We're in the market for a new (to us) stove and this one might just fit the bill, but I can't find out much info about Baker stoves. It's a big beastie - the firebox is 26" which makes Hubby happy. The ad on CL says it's 2 years old. Flue is 6" which should work in my existing setup The owners are throwing in all the piping, inside and out, and tools shown as well as the slates it's sitting on, all for under $500, so it looks like a decent deal, assuming the stove is sound. Any info appreciated!


----------



## webbie (Dec 2, 2013)

https://www.hearth.com/talk/wiki/baker-stoves/

Click the pic of the catalog page at the bottom.....


----------



## BrotherBart (Dec 2, 2013)

That is the Baker Double Eagle. I doubt one has been built anytime near in the last two years. Ask the seller if it is two years old or if they bought it from somebody two years ago. It looks like somebody has been burning coal in it. It will be a wood hog for sure.

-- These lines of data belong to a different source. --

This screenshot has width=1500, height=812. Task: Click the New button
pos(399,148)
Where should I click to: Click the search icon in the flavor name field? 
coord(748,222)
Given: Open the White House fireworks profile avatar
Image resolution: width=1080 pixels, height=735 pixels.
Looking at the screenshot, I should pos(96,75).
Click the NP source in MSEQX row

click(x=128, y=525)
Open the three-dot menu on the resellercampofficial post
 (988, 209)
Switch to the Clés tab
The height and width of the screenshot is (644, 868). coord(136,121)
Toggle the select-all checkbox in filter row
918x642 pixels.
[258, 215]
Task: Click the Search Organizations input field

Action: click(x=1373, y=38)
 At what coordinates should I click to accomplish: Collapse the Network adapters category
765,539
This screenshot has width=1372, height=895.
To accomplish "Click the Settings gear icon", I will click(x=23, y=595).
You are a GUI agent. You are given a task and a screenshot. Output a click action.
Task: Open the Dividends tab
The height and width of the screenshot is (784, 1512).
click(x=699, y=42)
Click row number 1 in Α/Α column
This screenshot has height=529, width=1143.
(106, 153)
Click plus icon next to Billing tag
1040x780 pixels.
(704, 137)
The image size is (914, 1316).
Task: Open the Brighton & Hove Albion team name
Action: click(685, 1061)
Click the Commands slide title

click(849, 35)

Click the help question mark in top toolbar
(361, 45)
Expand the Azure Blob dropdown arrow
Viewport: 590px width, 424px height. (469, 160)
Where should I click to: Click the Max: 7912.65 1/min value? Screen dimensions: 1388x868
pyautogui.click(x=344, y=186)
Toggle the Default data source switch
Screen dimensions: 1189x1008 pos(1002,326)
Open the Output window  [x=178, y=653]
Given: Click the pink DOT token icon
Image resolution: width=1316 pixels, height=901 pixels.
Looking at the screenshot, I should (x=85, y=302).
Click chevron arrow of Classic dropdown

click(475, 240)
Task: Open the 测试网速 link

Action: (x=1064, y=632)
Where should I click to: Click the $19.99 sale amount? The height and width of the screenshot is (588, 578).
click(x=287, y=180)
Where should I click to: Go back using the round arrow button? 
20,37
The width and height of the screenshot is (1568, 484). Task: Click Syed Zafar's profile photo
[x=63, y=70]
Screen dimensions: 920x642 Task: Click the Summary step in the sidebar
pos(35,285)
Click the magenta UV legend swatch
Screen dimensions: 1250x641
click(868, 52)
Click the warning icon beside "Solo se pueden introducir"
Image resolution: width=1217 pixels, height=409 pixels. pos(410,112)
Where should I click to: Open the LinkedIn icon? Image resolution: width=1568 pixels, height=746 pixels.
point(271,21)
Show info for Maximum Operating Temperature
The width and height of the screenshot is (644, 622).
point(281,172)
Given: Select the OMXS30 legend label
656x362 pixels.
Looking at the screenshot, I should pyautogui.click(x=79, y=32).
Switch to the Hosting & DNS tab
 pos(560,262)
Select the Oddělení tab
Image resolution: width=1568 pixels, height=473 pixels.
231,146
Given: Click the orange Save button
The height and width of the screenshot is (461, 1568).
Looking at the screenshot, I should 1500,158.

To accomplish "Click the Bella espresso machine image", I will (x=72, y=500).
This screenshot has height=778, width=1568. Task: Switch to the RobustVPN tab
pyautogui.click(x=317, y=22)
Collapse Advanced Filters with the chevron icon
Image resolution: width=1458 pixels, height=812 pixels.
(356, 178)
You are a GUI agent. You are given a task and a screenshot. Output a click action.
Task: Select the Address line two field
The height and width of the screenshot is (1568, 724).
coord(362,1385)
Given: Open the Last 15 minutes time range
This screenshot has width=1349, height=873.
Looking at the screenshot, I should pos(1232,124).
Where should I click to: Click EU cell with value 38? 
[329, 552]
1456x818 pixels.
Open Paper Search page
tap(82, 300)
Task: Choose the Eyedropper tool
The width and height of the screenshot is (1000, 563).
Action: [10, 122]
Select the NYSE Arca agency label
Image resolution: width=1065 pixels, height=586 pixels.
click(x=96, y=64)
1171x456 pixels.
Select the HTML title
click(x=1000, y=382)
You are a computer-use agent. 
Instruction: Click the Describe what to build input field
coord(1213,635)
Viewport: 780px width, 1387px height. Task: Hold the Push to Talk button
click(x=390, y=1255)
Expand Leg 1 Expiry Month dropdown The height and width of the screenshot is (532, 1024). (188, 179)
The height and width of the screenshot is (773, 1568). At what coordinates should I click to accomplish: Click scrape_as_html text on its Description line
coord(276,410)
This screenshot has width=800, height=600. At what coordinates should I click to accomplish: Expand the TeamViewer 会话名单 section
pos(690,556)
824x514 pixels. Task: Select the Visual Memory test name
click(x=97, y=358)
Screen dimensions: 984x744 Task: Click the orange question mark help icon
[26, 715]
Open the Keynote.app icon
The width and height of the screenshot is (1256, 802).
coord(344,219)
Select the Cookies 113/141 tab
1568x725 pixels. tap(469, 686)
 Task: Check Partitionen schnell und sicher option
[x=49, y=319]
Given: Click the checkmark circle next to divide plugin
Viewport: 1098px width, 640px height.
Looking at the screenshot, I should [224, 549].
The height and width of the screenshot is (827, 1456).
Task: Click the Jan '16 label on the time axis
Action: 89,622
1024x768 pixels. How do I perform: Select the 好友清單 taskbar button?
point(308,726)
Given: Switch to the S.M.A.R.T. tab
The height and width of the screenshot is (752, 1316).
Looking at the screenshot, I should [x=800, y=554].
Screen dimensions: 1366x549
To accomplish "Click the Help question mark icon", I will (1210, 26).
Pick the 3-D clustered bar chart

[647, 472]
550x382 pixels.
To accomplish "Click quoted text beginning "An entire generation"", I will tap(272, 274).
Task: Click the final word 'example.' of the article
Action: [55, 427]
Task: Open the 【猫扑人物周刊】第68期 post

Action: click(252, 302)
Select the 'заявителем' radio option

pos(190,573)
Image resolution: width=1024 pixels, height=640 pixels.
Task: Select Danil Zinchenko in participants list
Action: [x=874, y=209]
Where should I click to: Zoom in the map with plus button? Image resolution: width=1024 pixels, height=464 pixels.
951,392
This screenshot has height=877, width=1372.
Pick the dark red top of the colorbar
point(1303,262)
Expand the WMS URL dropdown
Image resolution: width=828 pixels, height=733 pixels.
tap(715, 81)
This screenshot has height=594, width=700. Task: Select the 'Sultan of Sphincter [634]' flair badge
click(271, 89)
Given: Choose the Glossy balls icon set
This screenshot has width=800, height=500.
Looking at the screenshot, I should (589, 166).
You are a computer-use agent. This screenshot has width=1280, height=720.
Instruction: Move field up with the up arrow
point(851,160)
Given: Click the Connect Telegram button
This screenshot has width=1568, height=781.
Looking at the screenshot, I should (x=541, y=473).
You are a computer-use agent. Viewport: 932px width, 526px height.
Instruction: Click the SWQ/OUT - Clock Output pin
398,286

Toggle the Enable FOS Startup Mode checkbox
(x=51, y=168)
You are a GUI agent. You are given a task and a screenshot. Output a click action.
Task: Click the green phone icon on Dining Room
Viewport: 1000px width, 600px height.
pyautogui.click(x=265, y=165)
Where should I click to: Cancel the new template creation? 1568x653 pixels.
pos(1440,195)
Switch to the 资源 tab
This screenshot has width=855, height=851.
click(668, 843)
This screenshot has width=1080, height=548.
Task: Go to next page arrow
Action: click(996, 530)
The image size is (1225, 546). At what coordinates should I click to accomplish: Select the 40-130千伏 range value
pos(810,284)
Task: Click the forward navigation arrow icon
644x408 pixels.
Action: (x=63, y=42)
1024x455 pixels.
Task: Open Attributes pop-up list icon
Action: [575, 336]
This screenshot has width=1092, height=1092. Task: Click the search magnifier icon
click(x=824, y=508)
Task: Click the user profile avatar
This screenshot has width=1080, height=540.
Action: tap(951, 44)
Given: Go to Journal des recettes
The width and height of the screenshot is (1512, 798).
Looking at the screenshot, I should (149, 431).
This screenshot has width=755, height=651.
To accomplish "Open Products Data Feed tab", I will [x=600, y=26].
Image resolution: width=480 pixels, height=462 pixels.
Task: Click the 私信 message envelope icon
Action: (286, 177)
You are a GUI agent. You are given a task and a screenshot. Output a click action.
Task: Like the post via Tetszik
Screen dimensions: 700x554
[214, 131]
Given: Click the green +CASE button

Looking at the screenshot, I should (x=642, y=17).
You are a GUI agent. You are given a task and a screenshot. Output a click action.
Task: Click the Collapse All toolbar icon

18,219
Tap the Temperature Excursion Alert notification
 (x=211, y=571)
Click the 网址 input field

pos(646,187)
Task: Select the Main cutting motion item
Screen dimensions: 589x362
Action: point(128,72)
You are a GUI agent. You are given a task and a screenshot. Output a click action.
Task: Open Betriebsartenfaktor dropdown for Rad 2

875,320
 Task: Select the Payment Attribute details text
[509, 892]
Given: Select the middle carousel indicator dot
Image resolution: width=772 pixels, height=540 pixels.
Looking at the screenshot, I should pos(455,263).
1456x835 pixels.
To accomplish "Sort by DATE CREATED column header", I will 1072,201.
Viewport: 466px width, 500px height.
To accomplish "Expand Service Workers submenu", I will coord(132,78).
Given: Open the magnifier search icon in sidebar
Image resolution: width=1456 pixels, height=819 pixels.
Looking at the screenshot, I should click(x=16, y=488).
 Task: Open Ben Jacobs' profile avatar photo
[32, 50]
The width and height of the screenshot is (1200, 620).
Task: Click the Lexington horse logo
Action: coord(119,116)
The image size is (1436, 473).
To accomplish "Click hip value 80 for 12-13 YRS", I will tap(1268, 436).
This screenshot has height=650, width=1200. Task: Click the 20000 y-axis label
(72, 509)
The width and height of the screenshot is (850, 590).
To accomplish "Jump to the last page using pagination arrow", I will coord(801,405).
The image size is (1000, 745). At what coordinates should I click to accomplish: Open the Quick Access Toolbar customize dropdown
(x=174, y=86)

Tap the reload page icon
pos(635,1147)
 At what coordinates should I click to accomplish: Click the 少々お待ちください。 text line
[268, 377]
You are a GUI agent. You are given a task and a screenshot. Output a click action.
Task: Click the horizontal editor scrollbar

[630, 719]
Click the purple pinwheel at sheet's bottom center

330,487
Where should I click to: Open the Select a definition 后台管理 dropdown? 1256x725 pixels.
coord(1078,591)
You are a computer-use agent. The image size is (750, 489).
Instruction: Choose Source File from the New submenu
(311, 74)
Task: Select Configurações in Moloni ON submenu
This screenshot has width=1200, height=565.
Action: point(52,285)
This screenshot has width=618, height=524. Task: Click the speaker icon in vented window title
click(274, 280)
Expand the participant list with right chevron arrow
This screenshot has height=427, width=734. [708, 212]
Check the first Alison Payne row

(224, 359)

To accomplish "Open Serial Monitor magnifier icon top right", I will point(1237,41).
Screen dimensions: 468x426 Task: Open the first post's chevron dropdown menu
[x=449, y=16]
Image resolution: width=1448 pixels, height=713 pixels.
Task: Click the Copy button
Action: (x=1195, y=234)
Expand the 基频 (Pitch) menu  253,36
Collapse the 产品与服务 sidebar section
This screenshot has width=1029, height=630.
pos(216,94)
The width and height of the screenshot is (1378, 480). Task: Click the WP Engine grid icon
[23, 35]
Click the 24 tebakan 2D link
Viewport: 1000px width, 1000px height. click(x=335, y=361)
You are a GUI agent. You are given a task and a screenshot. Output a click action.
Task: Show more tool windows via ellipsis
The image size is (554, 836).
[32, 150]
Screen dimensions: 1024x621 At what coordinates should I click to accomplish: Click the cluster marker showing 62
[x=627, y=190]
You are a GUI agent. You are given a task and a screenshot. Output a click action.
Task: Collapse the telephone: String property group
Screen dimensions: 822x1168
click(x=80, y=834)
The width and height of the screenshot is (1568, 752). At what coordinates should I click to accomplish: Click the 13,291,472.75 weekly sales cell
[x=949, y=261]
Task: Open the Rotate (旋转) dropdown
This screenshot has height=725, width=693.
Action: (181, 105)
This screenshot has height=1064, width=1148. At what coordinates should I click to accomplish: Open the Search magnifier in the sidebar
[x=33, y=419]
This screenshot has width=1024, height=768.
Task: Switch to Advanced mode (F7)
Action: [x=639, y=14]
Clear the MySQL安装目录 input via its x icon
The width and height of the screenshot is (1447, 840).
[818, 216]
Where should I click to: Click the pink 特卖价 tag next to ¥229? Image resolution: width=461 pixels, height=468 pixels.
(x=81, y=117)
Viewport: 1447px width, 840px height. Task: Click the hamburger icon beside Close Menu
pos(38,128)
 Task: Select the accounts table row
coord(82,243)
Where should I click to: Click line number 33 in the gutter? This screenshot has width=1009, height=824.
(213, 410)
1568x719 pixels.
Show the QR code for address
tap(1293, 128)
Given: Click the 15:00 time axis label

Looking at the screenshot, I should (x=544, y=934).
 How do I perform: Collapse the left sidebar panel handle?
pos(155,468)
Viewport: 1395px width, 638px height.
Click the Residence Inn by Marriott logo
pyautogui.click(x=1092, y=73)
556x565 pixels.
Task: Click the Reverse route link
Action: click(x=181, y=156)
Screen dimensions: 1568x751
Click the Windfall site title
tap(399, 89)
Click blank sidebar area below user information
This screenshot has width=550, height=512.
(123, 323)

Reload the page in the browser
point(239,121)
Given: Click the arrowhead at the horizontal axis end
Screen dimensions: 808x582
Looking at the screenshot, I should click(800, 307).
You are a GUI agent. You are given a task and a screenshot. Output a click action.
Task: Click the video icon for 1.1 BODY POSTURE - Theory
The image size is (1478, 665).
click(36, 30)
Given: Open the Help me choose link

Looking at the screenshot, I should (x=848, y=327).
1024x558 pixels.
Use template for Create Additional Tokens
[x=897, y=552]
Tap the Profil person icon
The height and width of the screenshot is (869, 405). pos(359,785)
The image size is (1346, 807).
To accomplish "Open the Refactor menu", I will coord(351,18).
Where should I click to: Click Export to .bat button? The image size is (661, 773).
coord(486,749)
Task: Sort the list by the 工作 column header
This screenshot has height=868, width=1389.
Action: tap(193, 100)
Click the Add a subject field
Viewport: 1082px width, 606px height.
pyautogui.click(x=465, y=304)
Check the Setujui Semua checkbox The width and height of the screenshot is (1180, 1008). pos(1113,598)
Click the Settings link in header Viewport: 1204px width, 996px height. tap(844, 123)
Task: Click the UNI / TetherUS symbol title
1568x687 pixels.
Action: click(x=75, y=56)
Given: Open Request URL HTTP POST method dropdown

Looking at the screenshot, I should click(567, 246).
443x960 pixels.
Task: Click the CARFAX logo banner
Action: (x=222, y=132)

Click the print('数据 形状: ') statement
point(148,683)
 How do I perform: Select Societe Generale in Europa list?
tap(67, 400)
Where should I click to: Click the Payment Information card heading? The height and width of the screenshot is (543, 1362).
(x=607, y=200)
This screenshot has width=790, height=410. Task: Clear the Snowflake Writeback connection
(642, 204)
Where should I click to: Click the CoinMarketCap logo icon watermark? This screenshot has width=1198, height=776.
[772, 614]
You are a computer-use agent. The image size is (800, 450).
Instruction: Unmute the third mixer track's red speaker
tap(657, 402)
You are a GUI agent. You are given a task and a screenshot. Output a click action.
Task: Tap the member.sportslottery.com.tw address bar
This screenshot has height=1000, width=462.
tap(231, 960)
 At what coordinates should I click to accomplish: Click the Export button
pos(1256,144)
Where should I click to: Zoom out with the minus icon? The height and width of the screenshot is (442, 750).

You could send an email to Nancy Baker to get more info on the stove. nancy@bakerstoves.com


----------



## webbie (Dec 2, 2013)

As BB notes, this stove is likely 32+ years old. That directory page is approx. 1980.


----------



## Mary Briggeman (Dec 2, 2013)

Thanks, Webbie! I had a feeling it might be a Double Eagle model, though the CL ad mentions that it's over-sized and gives measurements that are a tad larger than the ones. I'm thinking this might be a custom job but I'll know more once I get a response form the owners. I did find some coal guys who raved about Baker coal burners, so they seem to have a preety decent rep, at least locally.


----------



## Baker_Falcon (Dec 3, 2013)

BrotherBart said:


> You could send an email to Nancy Baker to get more info on the stove. nancy@bakerstoves.com



I run a Baker stove and when I had questions I emailed Nancy and she was more than happy to help.  They are still making stoves.  Very solid well built pieces of equipment.  As one mentioned, it will not be as efficient as a newer stove but you probably already know that.  For under $500 bucks I don't think you could go wrong.


----------



## Mary Briggeman (Dec 4, 2013)

Helpful info, folks - thanks. I haven't heard back yet from the sellers, but hopefully I'll know more soon.

Update: someone else got the stove. Bummer! Now I'll never know how old it really was.


----------